His 6½ years atop the State Department left him to deal with situations from the Caribbean to China, but two events stood out. The low point was the 1986 Iran-Contra scandal, which involved the selling of weapons to Iran to fund guerrillas in Nicaragua, neither of which was authorized by Congress. Reagan’s efforts to handle the situation seemed to only make matters worse, and Shultz found himself as one of the few voices in the administration pushing to get the administration back on course. “Reagan thought Shultz was blowing things out of proportion,” according to “Reagan: The Life.”
There were calls for Shultz to resign, but, he would later write, “No successor could function in this job, I felt, unless the terrible situation was put right.” So, Shultz remained, and some of the rogue-policymaking apparatus would end up back in his hands. The scandal would make a household name of Oliver North and bring down a number of leading Washington figures, including Weinberger.
Ultimately, Shultz’s greatest influence with Reagan would come on the subject of arms control. In a March 1983 memo, Shultz listed multiple areas in which he thought talks could lead to better U.S.-Soviet relations, including arms control. This impetus gained steam when Gorbachev rose to power in the Soviet Union, which Reagan had dubbed the “evil empire” at one point.
“It always seemed to me Gorbachev was a genuine realist,” Shultz wrote in his 2016 book, “Learning from Experience,” noting that Gorbachev had come up through the ranks, unlike previous Soviet leaders.
When Shultz first met Gorbachev, Reagan gave Shultz a chance to offer Gorbachev an opportunity to shake up the status quo of the Cold War. According to Brands’ book, Shultz said: “President Reagan told me to look you squarely in the eyes and tell you: ‘Ronald Reagan believes this is a very special moment in the history of mankind.'”
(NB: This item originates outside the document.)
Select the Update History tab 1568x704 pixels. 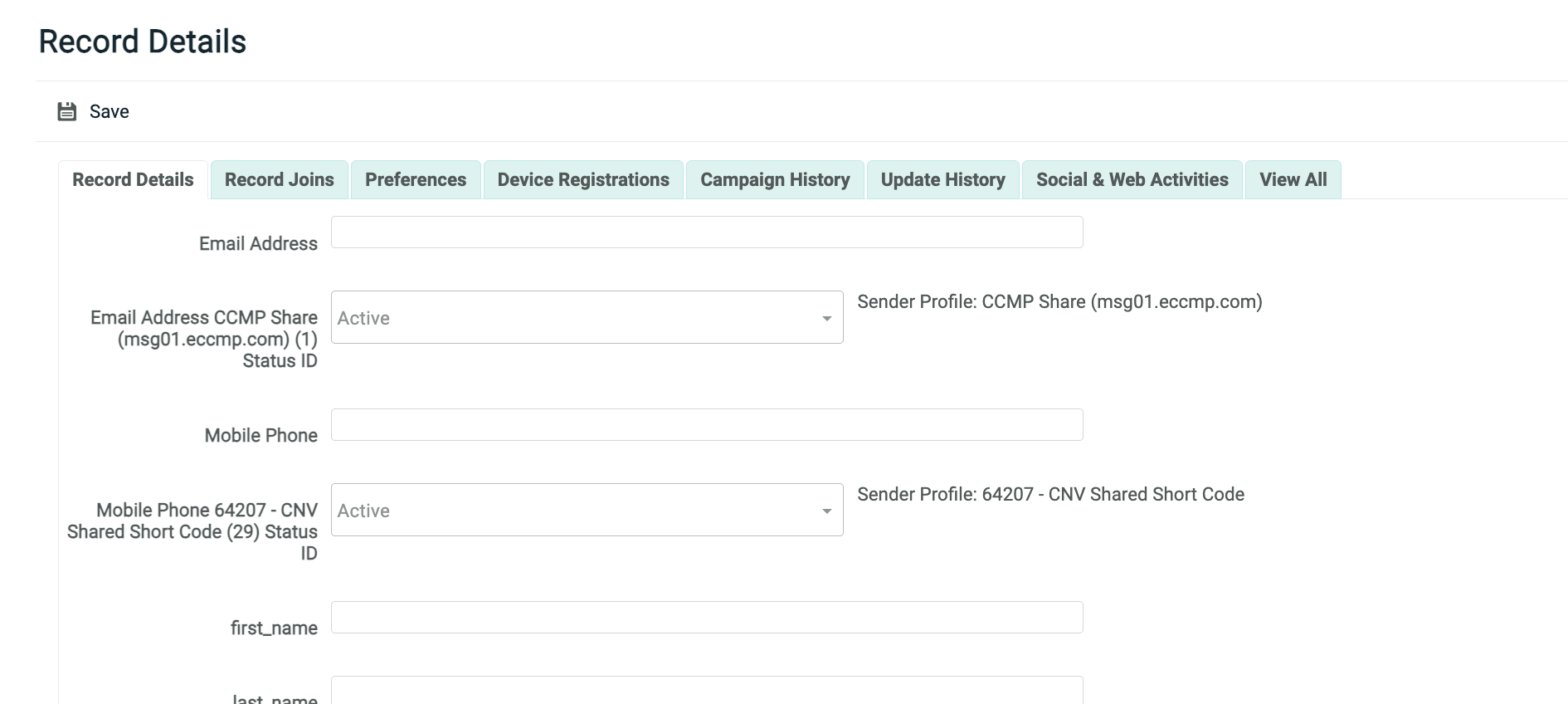point(942,179)
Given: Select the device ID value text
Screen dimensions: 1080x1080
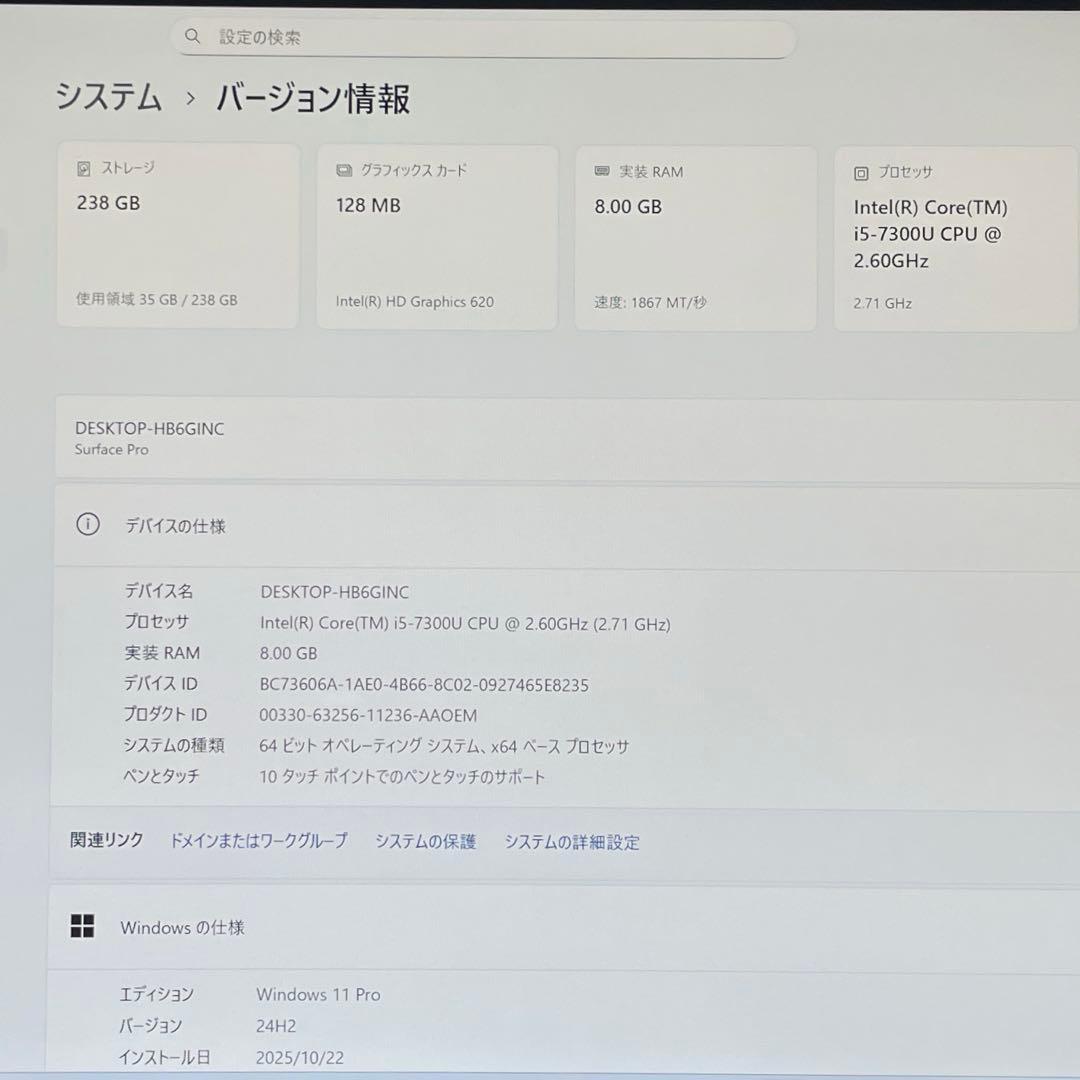Looking at the screenshot, I should pyautogui.click(x=424, y=684).
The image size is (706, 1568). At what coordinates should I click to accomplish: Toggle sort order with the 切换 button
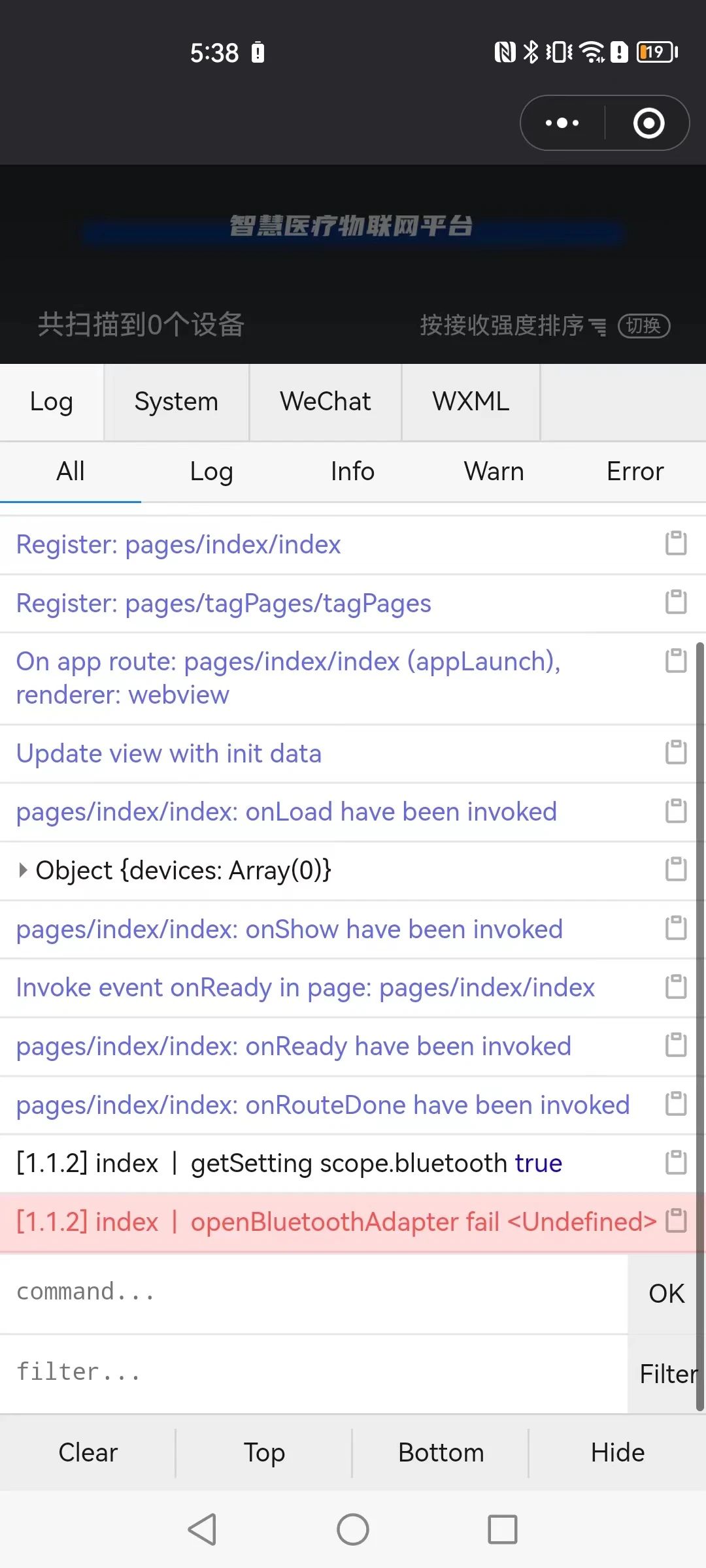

What followed were multiple summits with Gorbachev. They ultimately led to a sharp reduction in nuclear weapons and the Soviet withdrawal from Afghanistan; these occurred at the same time Gorbachev was pursuing a not-unrelated course of liberalization within the Soviet Union — as well as indicating to the Warsaw Pact states that they were on their own. In 1989, less than a year after Reagan left office, the Berlin Wall came down. It was a heady time, marking the end of a Cold War that had lasted decades and scarred many.
In the final moments of Reagan’s presidency, Shultz received the Presidential Medal of Freedom: “For years of public service and his vital part in inaugurating a new era of hope in foreign policy, his countrymen honor him.’’
For the next decades, Shultz would speak on many international issues behind the scenes and serve as an informal adviser, particularly to George W. Bush. He would be in demand as a speaker and writer, someone who could be counted on to offer cogent analysis of world crises. Whenever he stopped speaking for more than a few minutes, it seemed like someone would present him with an award or honorary degree.
Shultz, who also returned to Bechtel and to Stanford, was frank about his fears for the world. “For centuries, we somehow managed to separate war from religion, and now it’s back,” he told the Times of Israel in February 2016. “War with a religious base is much more dangerous, because it has a capacity to spread, which it’s doing.”
Shultz also spoke out on domestic issues, touting, for instance, the legalization of recreational drugs and the benefits of driving a Prius. He urged that climate change be dealt with.
“I’ve always tried to live in the future,” he told the San Jose Mercury News in 2011, “and think about things and how to make things better. If you have great-grandchildren around, and their pictures are looking at you, well, that’s the future.”
And Shultz — who had an opinion article published in The Washington Post at the time of his 100th birthday — never lost his ability to impress others with his ideas.
“I was in a meeting with him a week or so ago,” Perry said on Sunday, “where he was the sharpest and most provocative person in the room.”
Bryan Bender and Nahal Toosi contributed to this report.